Mohammed
Alliheedi,
PhD
candidate
David
R.
Cheriton
School
of
Computer
Science
The central focus of this thesis is rhetorical moves in biochemistry articles. Kanoksilapatham has provided a descriptive theory of rhetorical moves that extends Swales’ CARS model to the complete biochemistry article. The thesis begins the construction of a computational model of this descriptive theory. Attention is placed on the Methods section of the articles.
We hypothesize that because authors’ argumentation closely follows their experimental procedure, procedural verbs may be the guide to understanding the rhetorical moves. Our work proposes an extension to the normal (i.e., VerbNet) semantic roles especially tuned to this domain. A major contribution is a corpus of Method sections that have been marked up for rhetorical moves and semantic roles. The writing style of this genre tends to occasionally omit semantic roles, so another important contribution is a prototype ontology that provides experimental procedure knowledge for the biochemistry domain.

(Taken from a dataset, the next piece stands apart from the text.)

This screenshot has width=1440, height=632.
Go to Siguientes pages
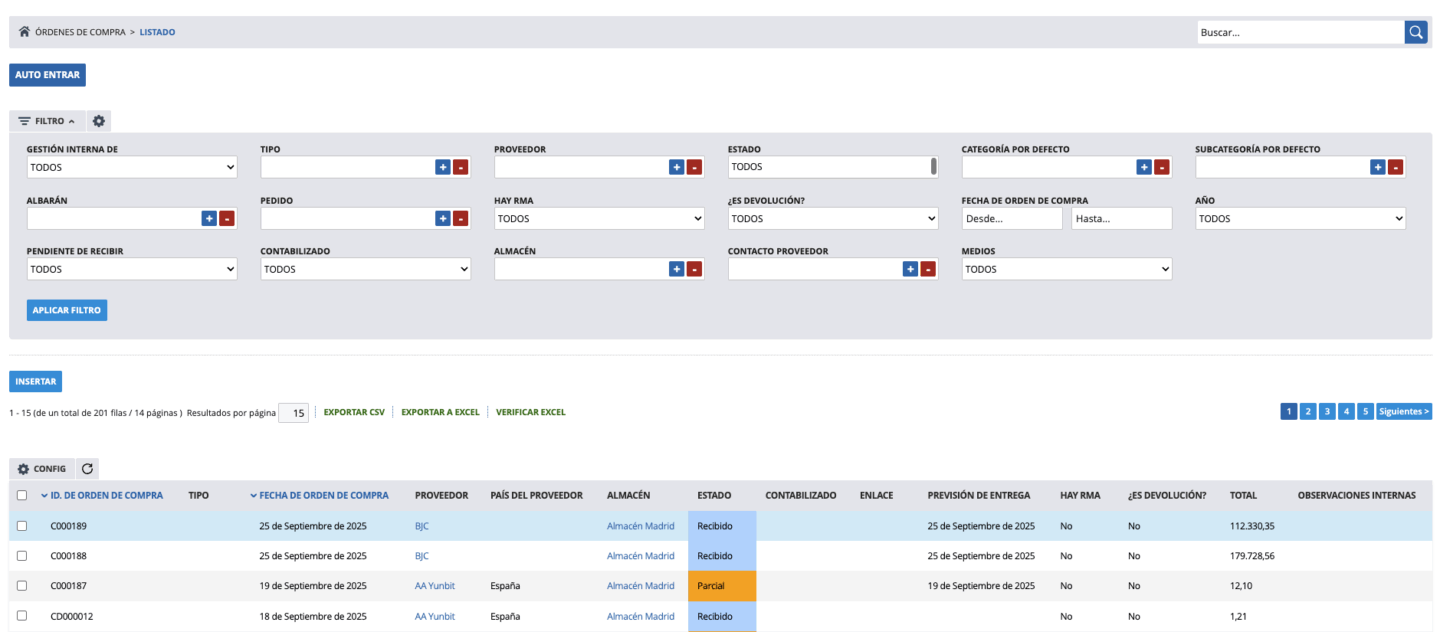pyautogui.click(x=1404, y=411)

Our computational model employs machine learning to build its models for the semantic roles and rhetorical moves, validated against a gold standard reflecting the annotation of these texts by human experts. We provide significant insights into how to derive these annotations, and as such have contributions as well to the general challenge of producing markups in the domain of biomedical science documents, where specialized knowledge is required.